*** Opening PAGE EXCERPT ***

October is pregnancy and infant loss awareness month. In recognition of this month, many women are sharing stories of babies they loved and loss. I wrote this post last year, and wanted to share it again. . .
This is the one “pregnant” thing I will do. I thought.
I sat in my car in McDonald’s parking lot. I reached into a greasy bag, pulled out fistfulls of fries, and stuffed them into my face. I ate three cheese burgers and six chicken nuggets too.
I was pregnant and knew I was going to miscarry. For the past two weeks I was viciously sick, but my nausea suddenly stopped and I was ravenous. When I was pregnant with Jack, I used to sneak McDonald’s into my otherwise immaculate diet. So, for the one and only time, I did it with this. . .
It wasn’t a baby, or even an embryo.
At the eight week ultrasound that morning they stroked my stomach with the device, and even prodded me with the intra-vaginal “wand,” to search my uterus for a heartbeat. All their poking and prowling around revealed only emptiness.
It was like looking into a deserted room. There were signs someone had been there, a yolk sack cast off like a stray sock, and something else they called “implantation tissue.”
But there was no flicker of light. No one was home in that quaint, dark, little cabin inside of me.

*** Closing PAGE EXCERPT ***
*** Opening INFORMATION SHOWN ***

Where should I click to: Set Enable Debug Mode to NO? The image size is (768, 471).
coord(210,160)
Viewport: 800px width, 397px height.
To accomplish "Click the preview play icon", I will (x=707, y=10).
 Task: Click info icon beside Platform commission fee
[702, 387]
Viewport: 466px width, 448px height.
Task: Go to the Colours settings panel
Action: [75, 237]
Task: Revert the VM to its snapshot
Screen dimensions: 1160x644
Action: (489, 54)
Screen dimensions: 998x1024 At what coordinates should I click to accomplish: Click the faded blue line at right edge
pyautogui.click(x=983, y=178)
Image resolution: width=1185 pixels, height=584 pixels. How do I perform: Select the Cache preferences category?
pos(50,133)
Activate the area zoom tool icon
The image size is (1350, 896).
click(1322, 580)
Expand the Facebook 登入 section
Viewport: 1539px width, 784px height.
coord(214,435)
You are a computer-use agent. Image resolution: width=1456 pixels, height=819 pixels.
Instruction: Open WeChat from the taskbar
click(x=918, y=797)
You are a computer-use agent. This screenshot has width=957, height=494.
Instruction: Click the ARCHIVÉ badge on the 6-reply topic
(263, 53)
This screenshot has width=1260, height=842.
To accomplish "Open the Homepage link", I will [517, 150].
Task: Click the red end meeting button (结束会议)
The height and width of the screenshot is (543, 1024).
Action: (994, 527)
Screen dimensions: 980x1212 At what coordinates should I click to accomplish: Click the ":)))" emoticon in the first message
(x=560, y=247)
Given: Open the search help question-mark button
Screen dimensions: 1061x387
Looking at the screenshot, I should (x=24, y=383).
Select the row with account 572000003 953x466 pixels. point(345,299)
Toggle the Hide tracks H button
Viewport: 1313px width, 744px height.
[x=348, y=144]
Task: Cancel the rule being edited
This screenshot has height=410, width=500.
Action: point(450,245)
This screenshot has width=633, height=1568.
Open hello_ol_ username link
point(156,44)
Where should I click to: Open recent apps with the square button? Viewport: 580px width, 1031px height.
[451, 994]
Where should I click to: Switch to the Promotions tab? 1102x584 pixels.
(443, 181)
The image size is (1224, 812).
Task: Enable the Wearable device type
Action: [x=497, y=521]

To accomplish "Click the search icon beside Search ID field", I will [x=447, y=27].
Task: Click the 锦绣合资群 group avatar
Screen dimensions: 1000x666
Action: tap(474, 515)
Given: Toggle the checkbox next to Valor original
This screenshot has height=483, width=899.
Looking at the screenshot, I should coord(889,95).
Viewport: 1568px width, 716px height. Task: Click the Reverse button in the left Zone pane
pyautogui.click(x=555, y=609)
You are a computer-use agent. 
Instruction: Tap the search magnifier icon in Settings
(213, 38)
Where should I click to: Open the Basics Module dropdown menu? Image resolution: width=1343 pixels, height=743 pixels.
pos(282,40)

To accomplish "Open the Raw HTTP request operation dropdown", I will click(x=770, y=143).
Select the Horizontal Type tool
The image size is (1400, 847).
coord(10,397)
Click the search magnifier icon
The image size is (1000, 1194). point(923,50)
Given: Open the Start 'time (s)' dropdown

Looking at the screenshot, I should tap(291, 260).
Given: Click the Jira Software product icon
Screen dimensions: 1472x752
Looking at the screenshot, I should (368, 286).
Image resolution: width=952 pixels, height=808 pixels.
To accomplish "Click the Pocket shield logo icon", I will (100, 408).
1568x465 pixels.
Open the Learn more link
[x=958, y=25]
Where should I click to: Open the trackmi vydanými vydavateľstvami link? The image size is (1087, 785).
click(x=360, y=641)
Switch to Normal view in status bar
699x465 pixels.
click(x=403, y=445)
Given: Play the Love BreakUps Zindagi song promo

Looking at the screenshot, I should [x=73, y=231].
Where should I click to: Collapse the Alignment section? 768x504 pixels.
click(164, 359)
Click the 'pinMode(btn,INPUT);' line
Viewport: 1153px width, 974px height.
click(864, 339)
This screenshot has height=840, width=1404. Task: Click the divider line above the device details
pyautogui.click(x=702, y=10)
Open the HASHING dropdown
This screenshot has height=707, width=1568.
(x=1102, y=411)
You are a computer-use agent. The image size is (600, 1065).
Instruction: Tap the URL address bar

*** Closing INFORMATION SHOWN ***

Write the next part of the miscarriage essay, starting right after its last sentence.

## TASK RESPONSE
This story takes place some years back, in between Jack and Emily. It was a warm, autumn day. I recall the morning glories were still using our sunflowers as a trellis. I had posted a photo of one on Facebook and a friend commented that if I believed in fate, that flower was heralding the coming of a baby girl. It was uncanny because no one knew I was pregnant besides my husband and best friend.
My husband had stayed home to watch Jack, and I was by myself at the clinic. The ultrasound tech fetched a doctor whom I’d never met. She too took a peek and confirmed, “Yup, there’s nothing in there.”
Confused, exhausted, and sick to my stomach, I started to cry. She gave me options of having the surgical process called a D and C, or getting a prescription of pills to insert in my vagina to start the miscarriage. “You don’t want to wait too long with these things,” she said when I asked why I couldn’t just wait for it to “pass” naturally.
This brings us up to me sitting and gorging on grease in McDonald’s parking lot. I was killing time waiting for that prescription to be filled, engaging in a ritual that felt almost sacred, which is maybe why I remember it so clearly these years later.
“I guess you could call it a blighted ovum,” the doctor had said, wrinkling up her nose, as though she was confused, but not really. I had asked her why there was nothing in there, when every test said I was pregnant, my aching breasts said I was pregnant, and the all-day-morning-sickness also confirmed a pregnancy. “Something probably went wrong with the implantation?” she offered quizzically.
According to Web MD, a blighted ovum “occurs when a fertilized egg implants in the uterus but doesn’t develop into an embryo.” Blighted ovums are usually the result of chromosomal issues with the pregnancy. It is cited as the leading cause of early miscarriage, therefore pretty common. However, until my miscarriage, I never heard of one.
Statistically, as many as one in four pregnancies end in miscarriage.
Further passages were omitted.